● Gösterilen Metin
_ _ _ _ _ _ _
Varlıkla yokluk arasında CHP

Dr. Mustafa Altunoğlu / Anadolu Üniversitesi
21.02.2015

Kılıçdaroğlu devletin bütün kılcal damarlarına ‘sızan’, saray darbesi ile meşru hükümeti derdest etmeye ahd eden Cemaat’in yanında saf tutmayı tercih etti. Bir bakıma açıkça siyasî hayata yönelen müdahaleye desteğini sundu.


Varlıkla yokluk arasında CHP
Türkiye, siyasî hayattaki gelişmelere yönelik ilginin hayli yoğun olduğu bir ülke. Yalnızca bir meslek olarak siyaseti benimseyenler, gazeteciler ve aydınlar değil, sıradan halk da gündelik rutinleri içinde siyasetle oldukça sıkı bir biçimle ilişkililer. Hele bir de seçimler yaklaşıyor ise bu ülkede gazeteler, radyolar, televizyon kanalları ve şimdilerde sosyal medya aracılığı ile siyasî gündeme dair haber tâkibi her zamankinden daha çok sıkılaşır.
 
Akraba, dost, arkadaş meclislerinde böylesi dönemlerde farklı siyasî parti sempatizanları bazen usûlet ve suhûlet içinde muhabbet ederler; ama çoğunlukla sert bir biçimde tartışırlar. Meclisin nerede ve hangi amaçla toplandığının bir önemi yoktur bizim için. Düğün salonunda, kahvede, cenaze evinde, bankada, evde, birkaç insanla yan yana gelme fırsatı yakaladığımız her yerde tartışmaya teşneyizdir. Pek çokları sırf bu sebeple birbirlerine darılırlar. Abi ile kardeşin, baba ile oğulun ya da iki yakın arkadaşın arasına siyasetin girdiği örnekler çoktur.  Velhasıl milletçe siyasî gündemi takip etmeyi, siyasî gündem üzerine tartışmayı severiz. 
 
Bir parti liderinin, köşe yazarının, televizyon programına katılan konuğun sözü veyahut cümlesi bu tartışmaların fitilini ateşlemeye yeter. Yaklaşan seçimlere yönelik temenni kâbilinden tahminler ise çoğu zaman tartışmanın şiddetini artıran esas sebeptir. Yemeğine, takım elbisesine girilen iddialarda kazanan ya da kaybeden tarafta yer alanlarımızın sayısı hiç de az değildir. Arada sırada “kardeşim şimdi bunları konuşmanın sırası mı”, “sanki karnınızı doyuracaklar” cümlelerine eşlik eden cılız orta yolcu çıkışlara rastlansa da, tartışma bütün şiddeti ile ‘partizanlar’ tarafından ısrarla devam ettirilir.
_ _ _ _ _ _ _
● Veri İçeriği
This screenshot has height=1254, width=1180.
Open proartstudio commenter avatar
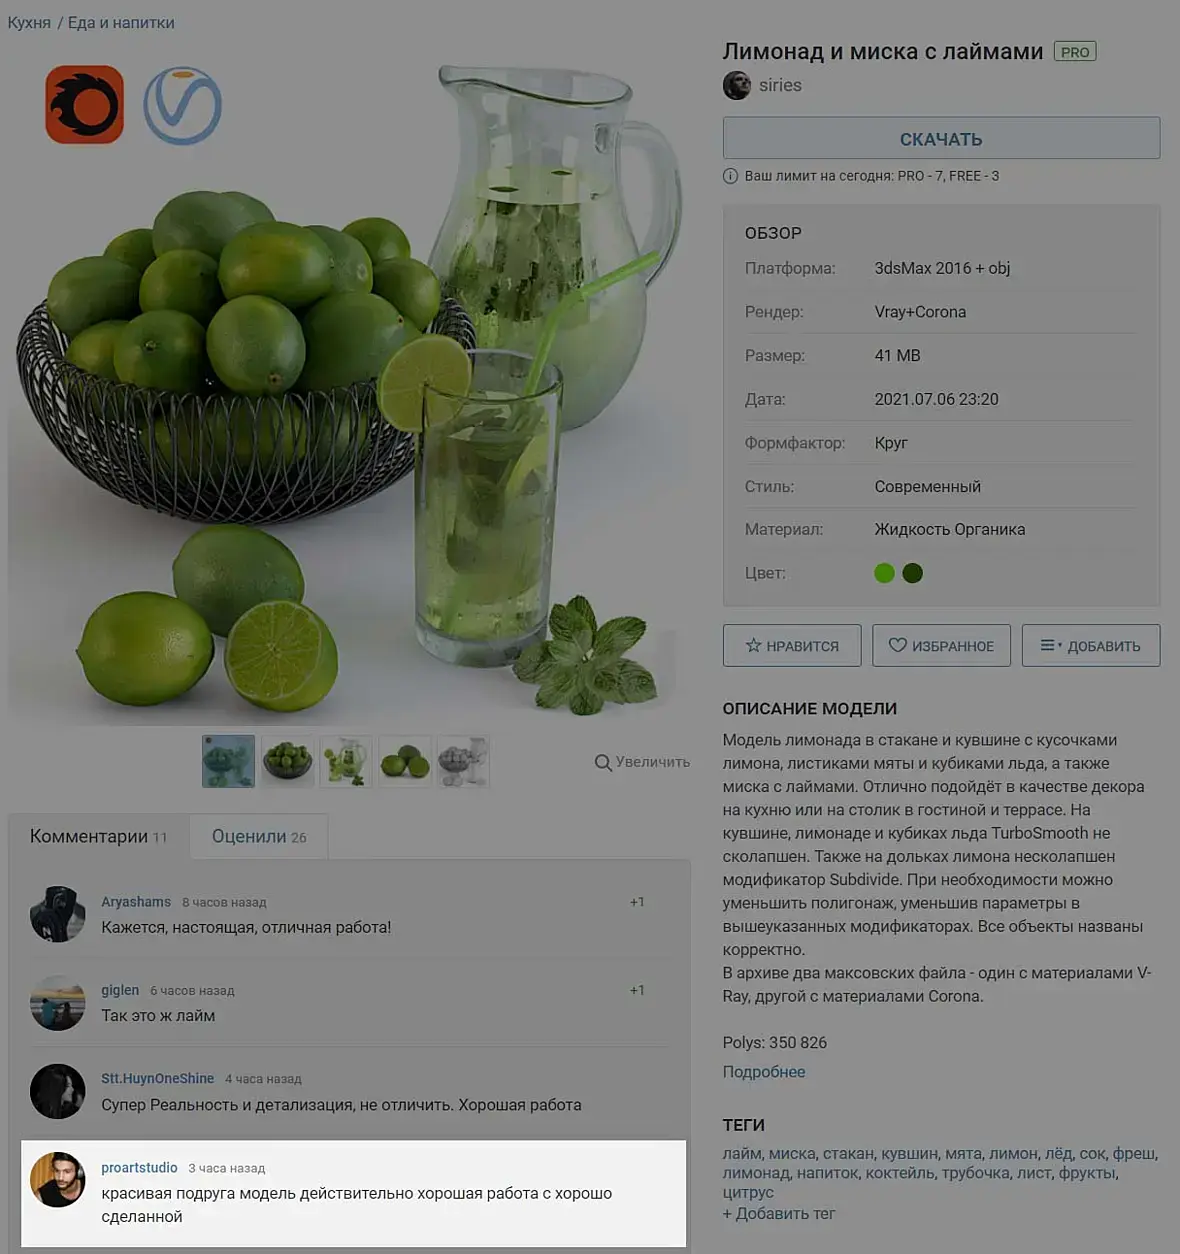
_ _ _ _ _ _ _
● Görev Listesi
• a. CHP yazısı şu ifadeleri doğruluyor mu: (i) Seçimler yaklaşırken siyasî gündeme dair haber takibi azalır; (ii) Bazı insanlar yalnızca siyaset yüzünden birbirlerine darılır; (iii) Yaklaşan seçimlere yönelik tahminler, tartışmanın şiddetini artıran esas sebep olarak gösterilir? Her birine evet ya da hayır diye yanıt verin ve yazıdaki belirleyici sözleri aynen alıntılayın.
• b. Siyasî tartışmaları ve CHP'yi ele alan yazıyı son cümlesinin ardından sürdürür müsünüz?
Veriler, metinden bağımsız ayrı bir malzemedir.

● Yanıt Listesi
• a.
(i) Hayır: "siyasî gündeme dair haber tâkibi her zamankinden daha çok sıkılaşır"
(ii) Evet: "Pek çokları sırf bu sebeple birbirlerine darılırlar."
(iii) Evet: "Yaklaşan seçimlere yönelik temenni kâbilinden tahminler ise çoğu zaman tartışmanın şiddetini artıran esas sebeptir."

• b.
 
Siyasî gündemi konu edinen tartışmalar elbette sadece farklı siyasî partilerin sempatizanlarının bir araya geldiği mekân ve zamanlarda gerçekleşmez. Aynı siyasî partiyi destekleyen insanlar da çeşitli sebeplerle bir araya gelir, konuşur ve tartışırlar. Liderleri, partilerin performanslarını, beğendikleri ya da beğenmedikleri yöneticileri konu edinirler. O günlerde ülkede en çok konuşulan meseleler üzerine görüş beyan ederler.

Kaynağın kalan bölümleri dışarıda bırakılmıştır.